The lines to output run from the first line of the entries below through the line containing "Viewport: 1073px width, 742px height."; copy them exactly and leave out pictures.

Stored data
--------------------------------------------------

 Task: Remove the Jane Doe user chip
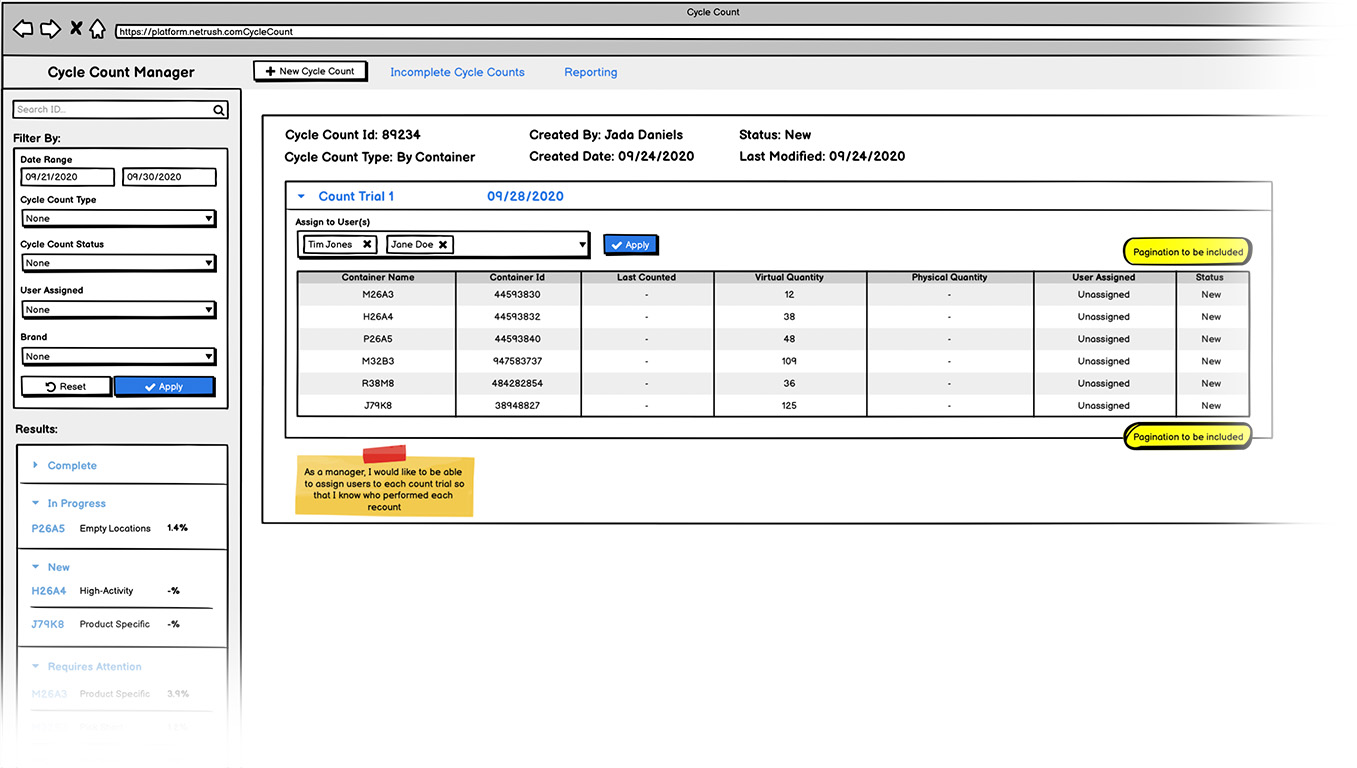[x=442, y=244]
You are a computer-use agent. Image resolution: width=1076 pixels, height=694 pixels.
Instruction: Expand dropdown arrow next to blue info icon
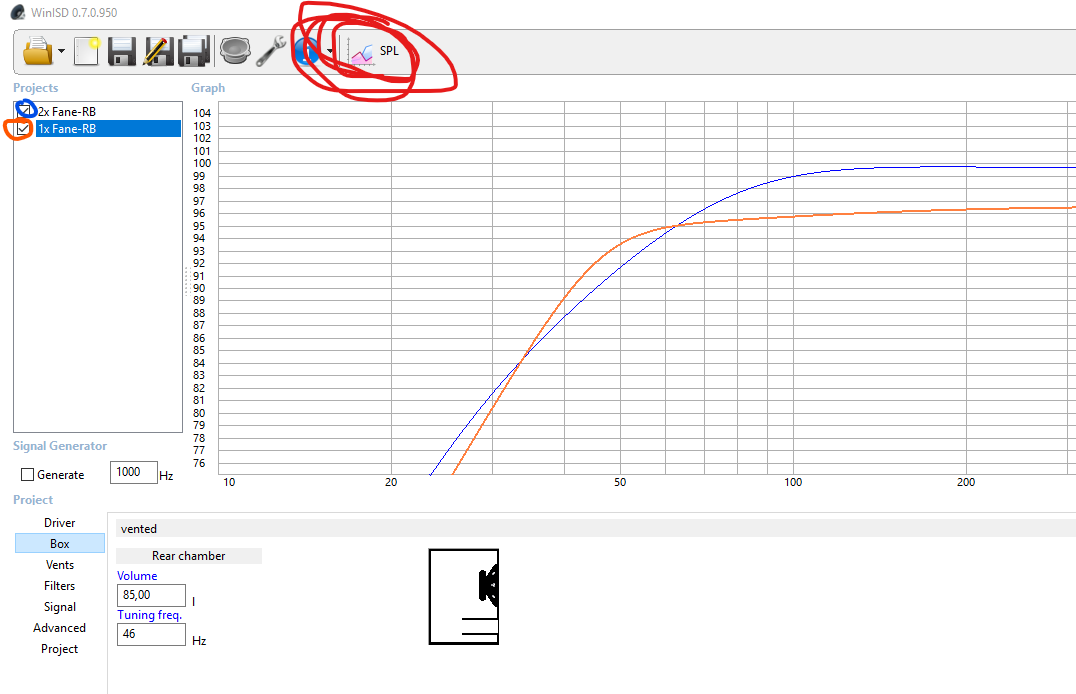[x=330, y=52]
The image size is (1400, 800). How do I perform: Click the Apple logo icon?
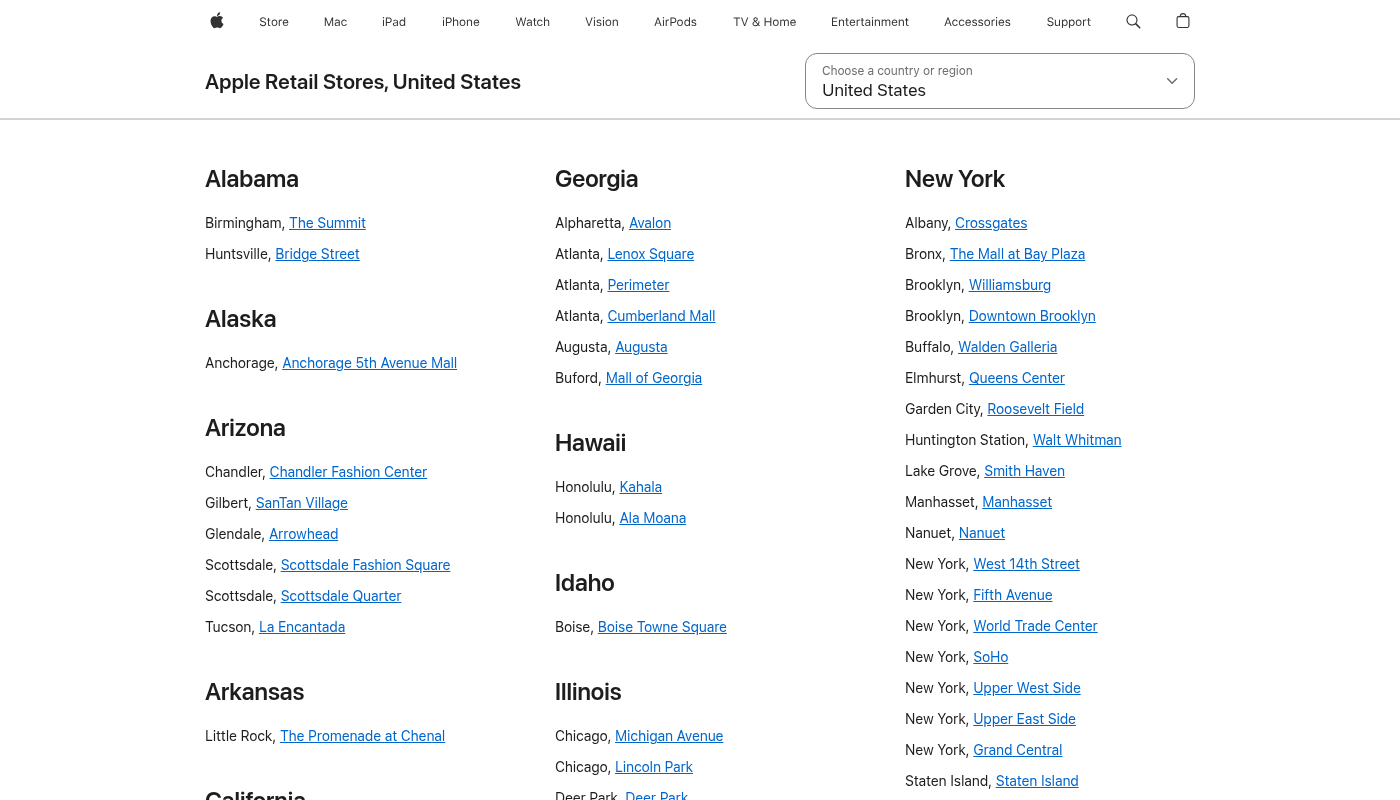(x=217, y=21)
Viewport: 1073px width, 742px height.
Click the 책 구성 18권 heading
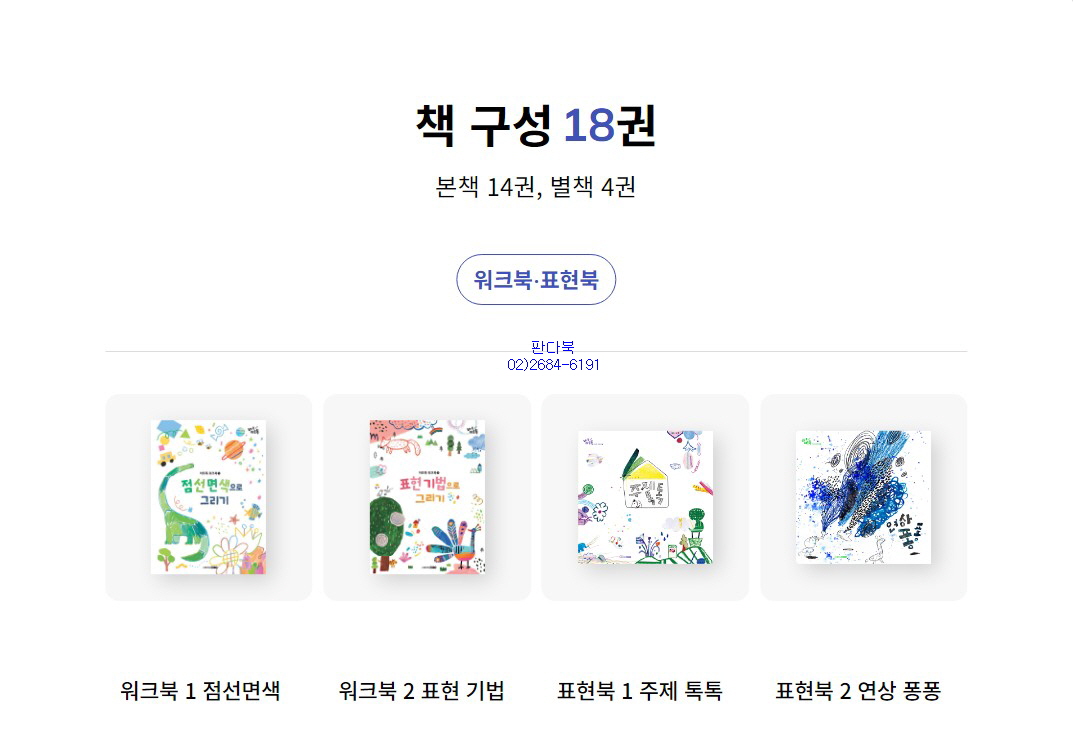click(536, 125)
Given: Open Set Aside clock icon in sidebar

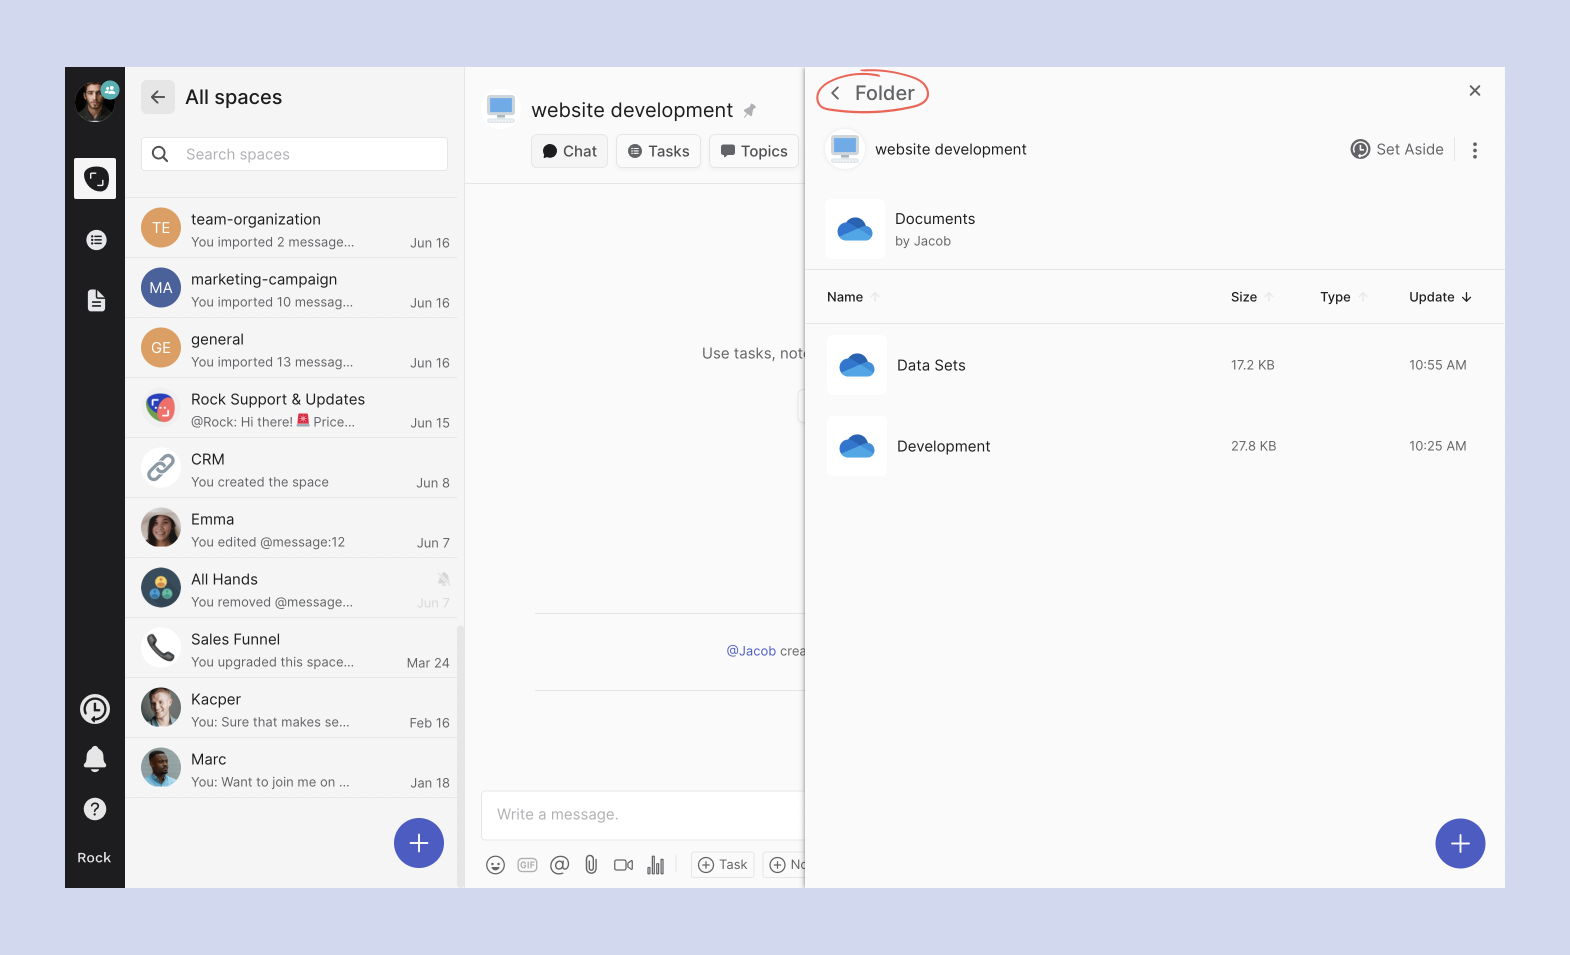Looking at the screenshot, I should (x=95, y=709).
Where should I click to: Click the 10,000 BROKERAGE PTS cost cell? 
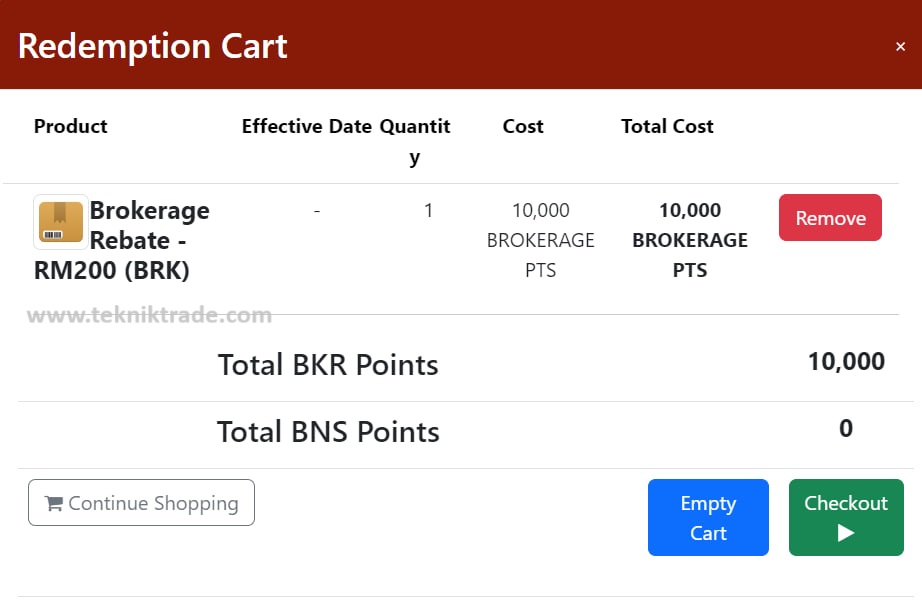click(540, 240)
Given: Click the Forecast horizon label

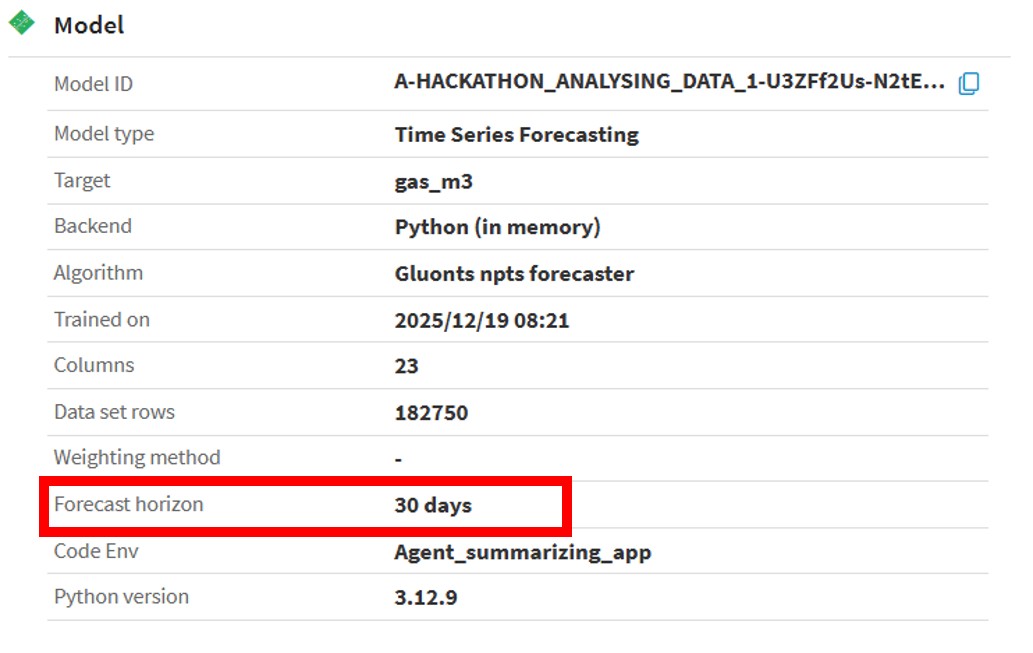Looking at the screenshot, I should point(128,504).
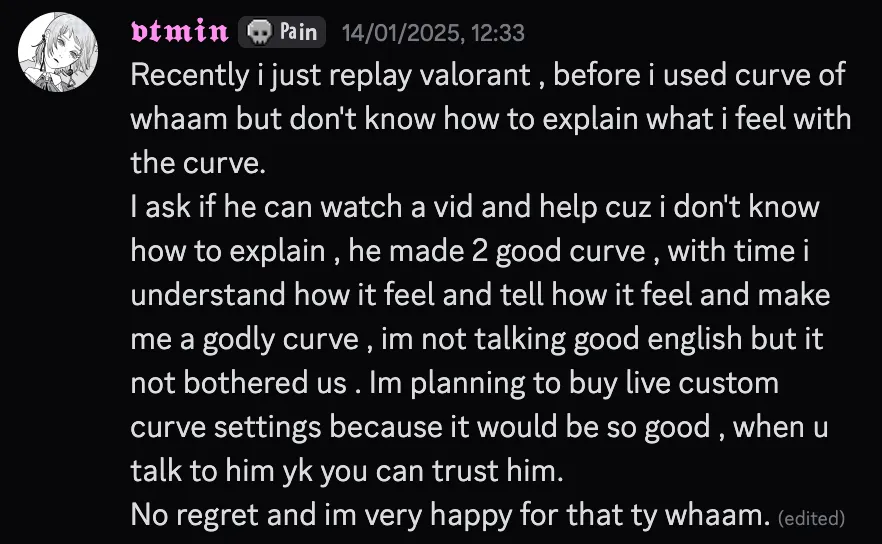The image size is (882, 544).
Task: Click the Pain role tag label
Action: click(x=298, y=32)
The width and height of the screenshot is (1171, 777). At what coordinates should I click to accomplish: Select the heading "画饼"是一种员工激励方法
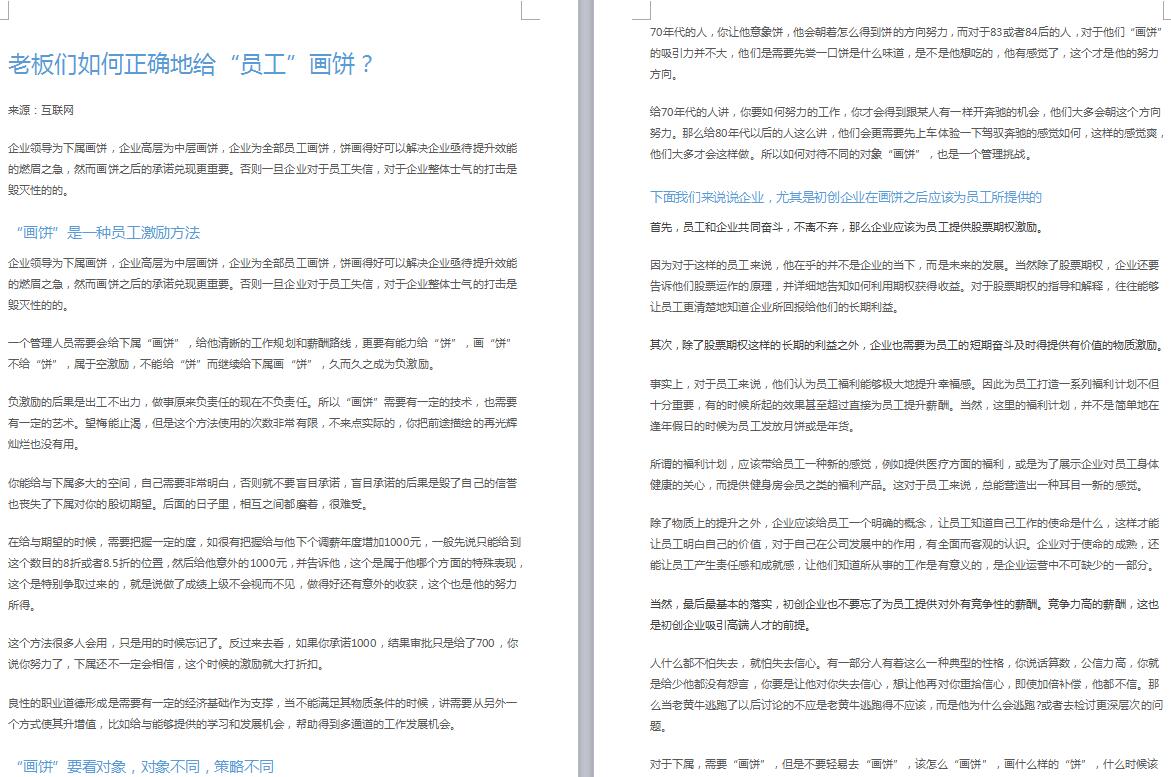[108, 233]
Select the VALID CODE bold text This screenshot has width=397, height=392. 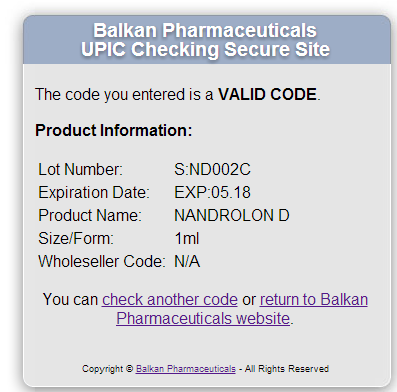coord(267,94)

--------------------------------------------------

RESULT FOR THIS TASK ▸
 Task: Remove the Jane Doe user chip
[x=442, y=244]
You are a computer-use agent. Image resolution: width=1076 pixels, height=694 pixels.
Instruction: Expand dropdown arrow next to blue info icon
[x=330, y=52]
The image size is (1400, 800). How do I perform: Click the Apple logo icon?
(x=217, y=21)
Viewport: 1073px width, 742px height.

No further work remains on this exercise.